先ず、本発明に至った経緯について説明する。本発明者らは、インクジェット記録方法において、電子写真並みの画像を記録することを目的とし、以下の検討を行い、下記の問題点を再認識した。すなわち、塗布ローラーなどを用いて多価金属イオンを含有する液体組成物を記録媒体に付与した後に、該記録媒体にインクジェット方式でインクを付与し画像を記録させる方法(2液システム)についての詳細な検討を行った。その結果、この方法によっても、記録後の経時における画像の色安定性に関しては、未だに電子写真法で出力した画像(以下、電子写真画像と呼ぶ)と比較して改善の余地があることを再認識した。
【0010】
上記した従来の2液システムを用いて記録した画像において、電子写真画像と比較した場合に、特に、色安定性が十分ではない理由としては、以下のことが考えられる。先ず、反応性成分を含有してなる液体組成物を用いることなく、インクのみによって記録を行う通常のインクジェット記録方法(1液システム)で得られる画像では、以下のように色安定には記録後時間を要することが想像される。すなわち、1液システムで、水不溶性色材を含有する低浸透性のインクを使用した場合は、記録媒体にインクが付着した後、インク中の水分が蒸発し、その過程で水不溶性色材の凝集が起こり、その凝集が完了した時点で色が安定すると考えられる。このため、色安定には記録後時間を要することが想像される。これに対し、1液システムで、インクの静的表面張力を下げることによって高浸透性としたインクを用いた場合は、インクを記録媒体に付与した後、水性媒体と水不溶性色材とが容易に固液分離されるため、色安定を促進させることができる。しかし、このような浸透性の高いインクを用いると、特に文字などの記録に用いるブラックインクにおいては、紙の繊維に沿って2次元的にひげ状のにじみ(フェザリング)が発生し、結果として、電子写真画像と同等の高品位画像を得ることが困難となる。

^^^^^^^^

# [依頼 a]
下の行のうち、「visual (535, 699)」を含む行から最後の行までを、空行を除いて番号付きリストに並べてください。
読解文と行は、それぞれ別の出どころから取ったものです。

^^^^^^^^

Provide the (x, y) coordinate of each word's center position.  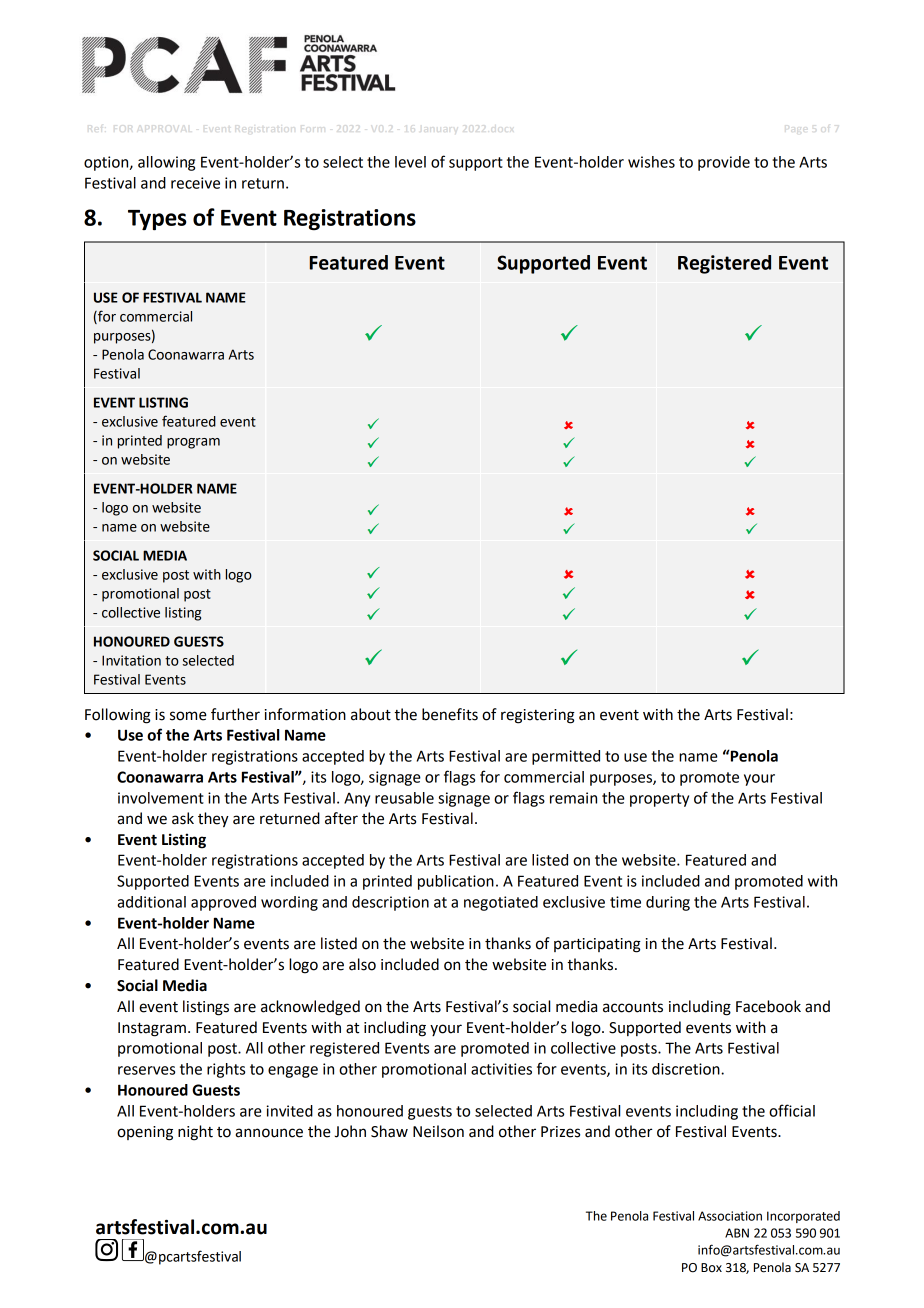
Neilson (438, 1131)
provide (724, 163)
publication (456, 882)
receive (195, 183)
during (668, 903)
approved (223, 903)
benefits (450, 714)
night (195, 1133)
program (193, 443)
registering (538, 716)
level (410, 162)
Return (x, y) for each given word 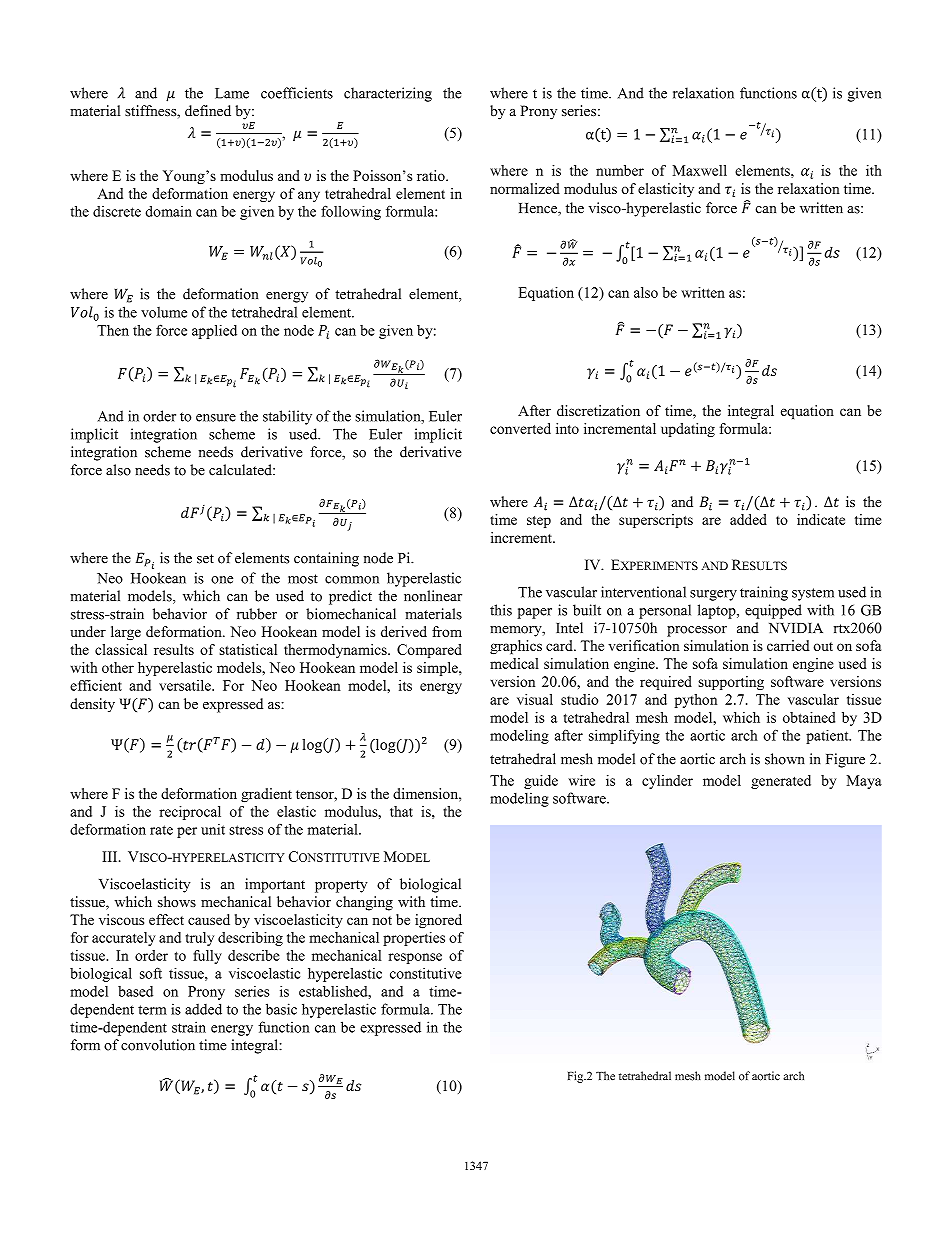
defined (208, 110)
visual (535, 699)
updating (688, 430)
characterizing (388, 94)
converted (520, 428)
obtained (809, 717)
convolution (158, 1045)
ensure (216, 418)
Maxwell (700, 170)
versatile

^^^^^^^^

# [依頼 b]
読解文によると、浸透性の高いブラックインクで文字などを記録した場合、どのようなにじみが起こりますか。

# [回答 a]
1. visual (535, 699)
2. updating (688, 430)
3. characterizing (388, 94)
4. converted (520, 428)
5. obtained (809, 717)
6. convolution (158, 1045)
7. ensure (216, 418)
8. Maxwell (700, 170)
9. versatile

# [回答 b]
紙の繊維に沿って、2次元的にひげ状のにじみ(フェザリング)が起こります。